Diabetic patients showed higher values of corneal densitometry especially in central annuli in anterior layer than controls aged 60 years and over. Corneal transparency decreases differently in DM eyes across 3 age groups. In the present study, corneal backscattering of different layers in many zones in diabetic eyes was markedly higher than in controls' eyes aged 70 and over. Previous studies revealed that diabetic patients seemed to have thicker corneas, less cell density and hexagonality, and more irregular cell size of the corneal endothelium cells than those of the controls [4-6]. Abnormal morphology of the corneal endothelial cells combined with increased central corneal thickness is an indicator of alterations of endothelial pump function, which decrease corneal transparency [5]. Moreover, Anbar, et al. [21] and Islam, et al. [22] found a significant correlation between the duration of diabetes and polymegathism and polymorphism of corneal endothelium cells, supporting the idea that the longer the disease evolution, the higher endothelial loss. As these changes in corneal endothelial cells are age-related, corneal densitometry in the posterior layer also increases with age in all concentric radial zones [23,24].

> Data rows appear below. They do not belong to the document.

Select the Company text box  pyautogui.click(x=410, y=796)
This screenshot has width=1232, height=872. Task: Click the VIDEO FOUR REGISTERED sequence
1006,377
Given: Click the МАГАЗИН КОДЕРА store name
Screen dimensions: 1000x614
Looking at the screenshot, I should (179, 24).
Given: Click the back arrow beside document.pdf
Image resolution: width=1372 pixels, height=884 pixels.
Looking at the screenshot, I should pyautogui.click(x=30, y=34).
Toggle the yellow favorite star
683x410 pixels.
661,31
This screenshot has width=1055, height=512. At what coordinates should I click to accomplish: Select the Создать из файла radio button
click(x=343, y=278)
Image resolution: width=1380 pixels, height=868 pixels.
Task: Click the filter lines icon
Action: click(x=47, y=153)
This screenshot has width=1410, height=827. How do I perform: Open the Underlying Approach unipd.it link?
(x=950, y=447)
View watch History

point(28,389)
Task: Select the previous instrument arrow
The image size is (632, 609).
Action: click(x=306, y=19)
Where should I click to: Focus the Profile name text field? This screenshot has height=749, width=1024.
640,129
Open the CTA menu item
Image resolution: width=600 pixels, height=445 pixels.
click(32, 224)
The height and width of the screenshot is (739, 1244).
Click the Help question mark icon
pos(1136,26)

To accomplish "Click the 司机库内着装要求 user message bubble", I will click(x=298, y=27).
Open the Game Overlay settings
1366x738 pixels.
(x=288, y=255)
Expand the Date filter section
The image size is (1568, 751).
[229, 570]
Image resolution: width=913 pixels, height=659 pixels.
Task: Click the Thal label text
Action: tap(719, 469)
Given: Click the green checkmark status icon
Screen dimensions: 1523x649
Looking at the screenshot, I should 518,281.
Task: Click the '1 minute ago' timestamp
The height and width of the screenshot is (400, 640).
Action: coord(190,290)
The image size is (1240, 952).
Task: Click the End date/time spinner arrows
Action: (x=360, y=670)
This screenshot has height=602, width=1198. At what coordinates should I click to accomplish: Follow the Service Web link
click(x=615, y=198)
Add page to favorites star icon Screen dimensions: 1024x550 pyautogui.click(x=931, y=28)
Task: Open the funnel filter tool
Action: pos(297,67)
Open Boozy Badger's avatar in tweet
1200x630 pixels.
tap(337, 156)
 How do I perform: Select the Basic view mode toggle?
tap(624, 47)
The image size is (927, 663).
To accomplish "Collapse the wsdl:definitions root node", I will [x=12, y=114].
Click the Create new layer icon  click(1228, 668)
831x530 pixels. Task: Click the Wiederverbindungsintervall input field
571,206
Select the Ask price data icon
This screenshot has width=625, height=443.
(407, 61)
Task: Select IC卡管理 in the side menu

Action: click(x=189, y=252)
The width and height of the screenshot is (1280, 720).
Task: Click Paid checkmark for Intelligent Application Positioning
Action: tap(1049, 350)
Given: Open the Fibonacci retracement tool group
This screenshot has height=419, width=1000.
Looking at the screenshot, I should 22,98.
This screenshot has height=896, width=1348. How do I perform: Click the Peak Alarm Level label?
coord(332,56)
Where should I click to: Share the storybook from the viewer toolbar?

The results additionally revealed that corneal backscatter increased to various extents in DM eyes in the 0 to 2 mm circular zone in different age groups and the evolution of DM could possibly increase the corneal densitometry at 0 to 2 mm and 2 to 6 mm in anterior, central and total corneal depth. The visual effect of increased corneal densitometry at pupillary zone is not clear. Prior researches showed intraocular scattering increased in the diabetic eyes compared with controls and the level of intraocular straylight had a tendency to increase as the severity of diabetic retinopathy increased [20,21]. Besides, optical quality of the diabetic eyes was reduced simultaneously in comparison with the control group [21]. There is not a precise relation between the level of backward light scattering and the level of forward light scattering in the cornea [9]. More investigations should be focused on the level of corneal backscatter and its effect on visual quality in clear cornea of diabetic patients.